Epilogue dans l’affaire « On va Fluncher »
Par son arrêt du 2 avril 2009 (pourvoi n° 08-10.194), la première Chambre civile de la Cour de cassation met un terme à un vif débat relatif à la portée du droit moral de l’auteur et en particulier de l’une de ses composantes essentielles, le droit au respect de l’oeuvre.
En vertu de l’article L. 121-1 du Code de la propriété intellectuelle, « l’auteur jouit du droit au respect de son nom, de sa qualité et de son oeuvre ». Ce droit, attaché à sa personne, est perpétuel, imprescriptible et inaliénable. Or il est fréquent que des contrats de cession de droit d’auteur prévoient la possibilité pour le cessionnaire de modifier l’oeuvre ainsi cédée. Dans quelle mesure cette adaptation est-elle envisageable, sans qu’elle ne porte atteinte au droit au respect de l’oeuvre ? Cette question était au coeur de l’affaire « On va Fluncher ».

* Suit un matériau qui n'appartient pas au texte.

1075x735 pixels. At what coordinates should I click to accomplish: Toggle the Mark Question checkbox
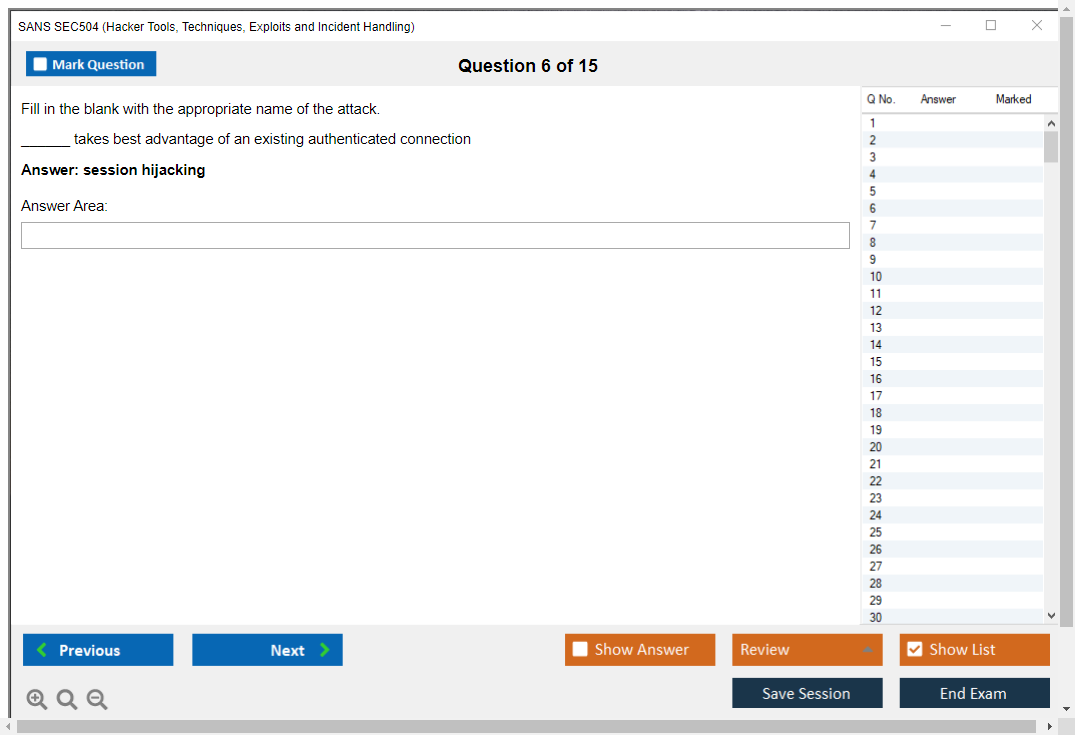pyautogui.click(x=41, y=64)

Didier Barbelivien et Gilbert Montagné sont les auteurs de la fameuse chanson « On va s’aimer ». Par contrat, ils avaient cédé à un éditeur le droit d’exploiter cette oeuvre, y compris le droit de modifier les paroles, même dans un but parodique. En l’occurrence, la chanson avait été détournée et utilisée dans une publicité pour les restaurants Flunch. Les auteurs avaient alors invoqué leur droit moral pour s’opposer à cette exploitation.
Trois arrêts de cours d’appel et deux arrêts de Cour de cassation plus tard, la première Chambre civile a rappelé que le droit moral de l’auteur s’opposait à la faculté pour ce dernier d’autoriser préalablement et de manière générale toute adaptation de sa création : « l’inaliénabilité du droit au respect de l’oeuvre, principe d’ordre public, s’oppose à ce que l’auteur abandonne au cessionnaire, de façon préalable et générale, l’appréciation exclusive des utilisation, diffusion, adaptation, retrait, adjonction et changement auxquels il plairait à ce dernier de procéder ».

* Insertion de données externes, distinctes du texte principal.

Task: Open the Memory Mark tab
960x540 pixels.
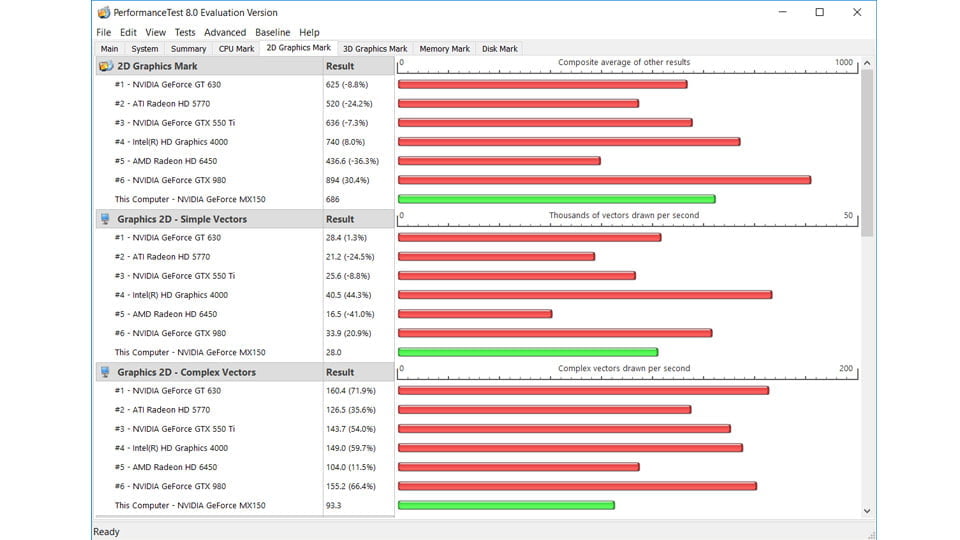Action: (x=444, y=48)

La règle, application classique des prérogatives attachées au droit moral de l’auteur, est donc claire : l’auteur ne peut renoncer par anticipation à exercer son droit au respect de son oeuvre. C’est ainsi qu’en modifiant les paroles de la chanson « On va s’aimer » pour une publicité, les cessionnaires ont porté atteinte à l’intégrité de la chanson. Par cet arrêt, la Cour de cassation donne tort aux deux cours d’appel qui avaient considéré que l’autorisation contractuelle était valable et opposable aux auteurs. Ceci signifie que les auteurs peuvent autoriser de telles adaptations, mais un tel accord doit être spécifique et ponctuel.

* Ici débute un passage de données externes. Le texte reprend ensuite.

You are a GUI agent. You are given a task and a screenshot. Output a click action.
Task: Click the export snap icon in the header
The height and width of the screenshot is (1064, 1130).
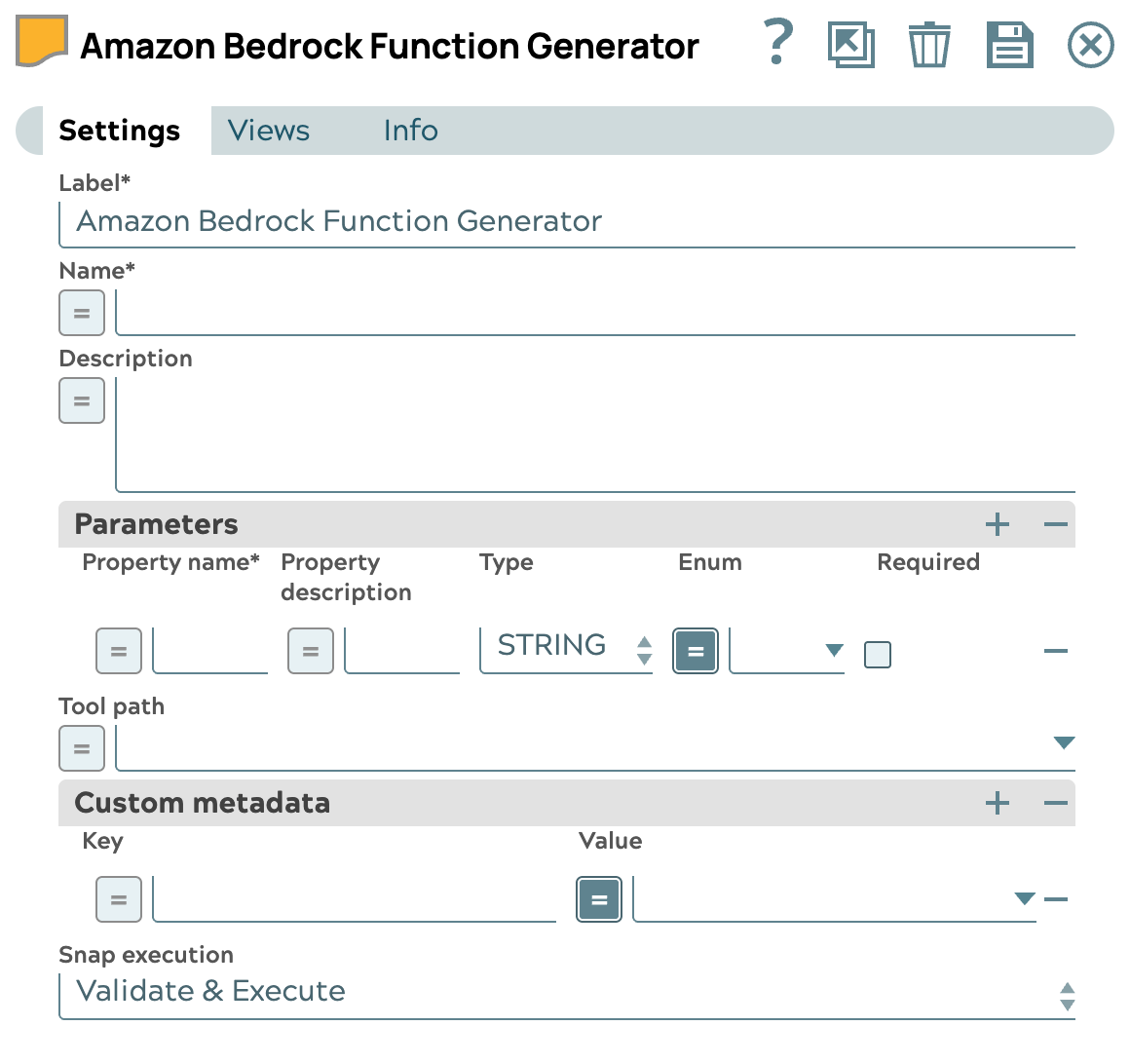pyautogui.click(x=850, y=44)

Cela étant, l’arrêt laisse entrouverte la porte à une interprétation plus nuancée de la règle. La décision indique en effet que la modification, en l’espèce, constituait une « dénaturation substantielle » de l’oeuvre. A contrario, ne peut-on pas considérer qu’une modification minime aurait été possible ? Dans ce cas, les contrats de cession de droit d’auteur qui prévoient, à l’avance, que l’auteur autorise le cessionnaire à adapter l’oeuvre par touches légères seraient valables.